What to Say to Young Artists

Talk with children about art. The art they are creating and the art all around them. Notice the way art is used in everyday life.

Art all around us.
How does design affect the:

  • homes we live in
  • cars we drive
  • clothes we wear
  • books we read
  • movies we watch
and our appreciation for the awesome natural beauty found everywhere!

Introduce art vocabulary to children. Look for lines, shapes/forms, colors, textures, patterns, repetition, and balance. Share opinions and what personal preferences are based on. Urge children to consider ways they could change the design of man-made items. Look for lessons from nature that could improve human designed items.

"Look what I made!"
When children say, "Look what I made!" show your interest. Encourage them to describe how they created their art. Children are eager to show adults their creations. How can you respond so they are motivated to explore the arts further?

  • Remember to reflect their enthusiasm.
  • Take their work seriously!
  • Encourage children to be confident about their art.
  • Inspire them to improve their skills with practice.
  • Encourage them to try new ideas and different approaches.
Their imaginations will soar. Positive, encouraging responses will help artists of all ages feel they are creative thinkers and capable doers. Usually just one positive comment or open-ended question will open up a fascinating conversation!

Great conversation starters!
Here are some great "discussion starters" that will encourage children to open up. Try some of these statements and questions and get that conversation going!
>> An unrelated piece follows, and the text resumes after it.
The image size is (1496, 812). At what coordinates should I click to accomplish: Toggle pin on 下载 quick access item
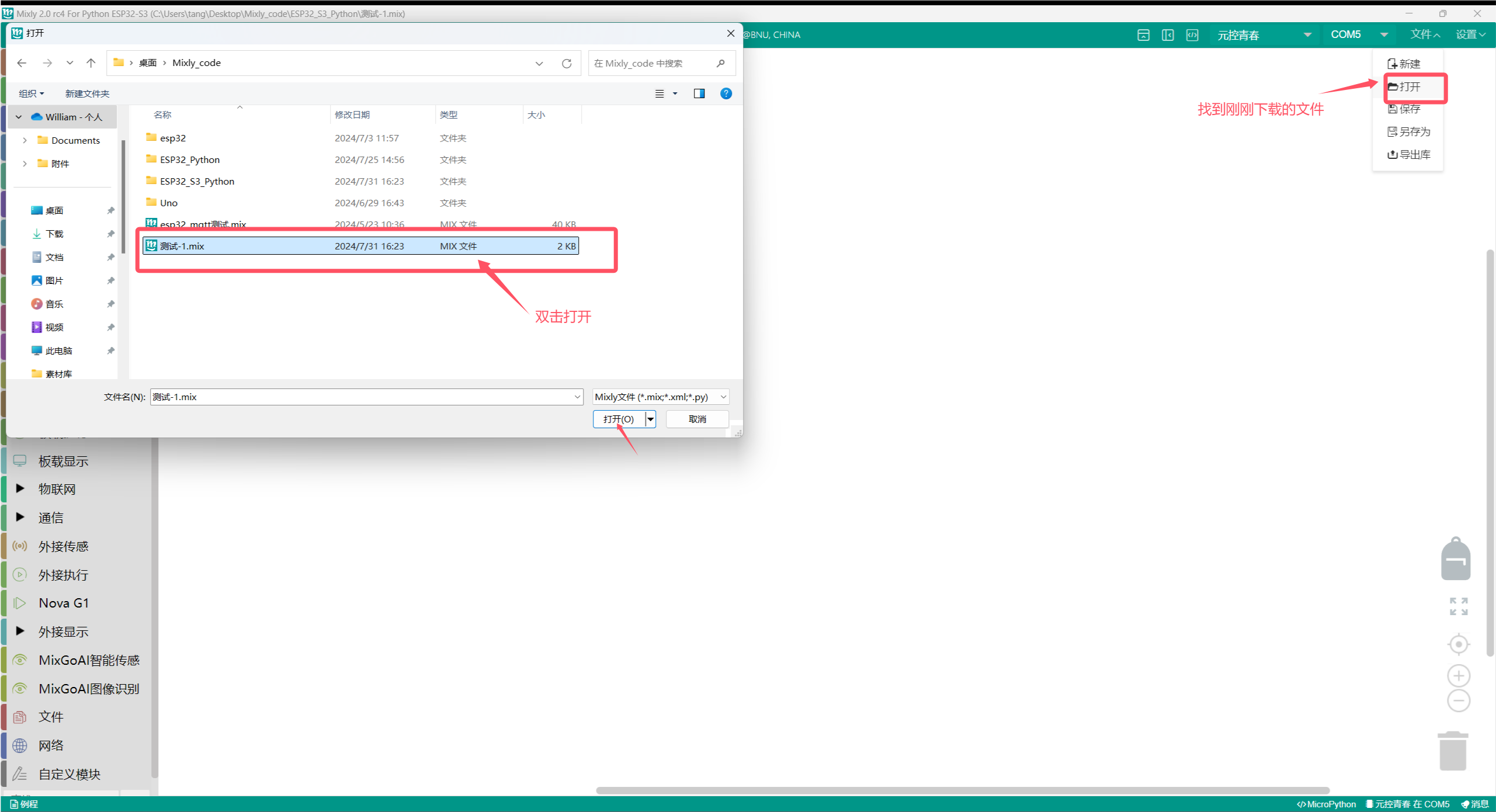[x=110, y=234]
Show appreciation: "Thank you for showing me your creation." "I'm so glad you want to share your art with me."

Demonstrate genuine enthusiasm: "What an imaginative idea!" "You're starting to use colored pencils in a different way than before!"

Describe what you see (artistic qualities): "It looks like you…used lots of red here, and a little blue in the bottom corner." "The lines you drew…move all around the page." "This reminds me of… (another artist's style or a child's earlier work)." Especially with young children, avoid asking "What is it?" Their creation may be an experiment in pattern or color, and not a picture of the family dog!

Ask how the child achieved an artistic effect: "I'm wondering how you…got these little pieces of clay to stick out like that." "Please explain to me what you did to…"

Dig a little deeper: "Tell me more about what you've done." "I'm curious how you got this idea."

Comment on how the child worked: "I saw you concentrating on your painting." "You had a smile on your face the whole time you were drawing!"

Sometimes, suggest extensions (after showing support and hearing the child's explanations): "I wonder what would happen if you tried…."

An encouraging adult can make a world of difference. Support your children's innate desire to learn and to express ideas. Be a mentor and a role model. Help children develop to their full potential.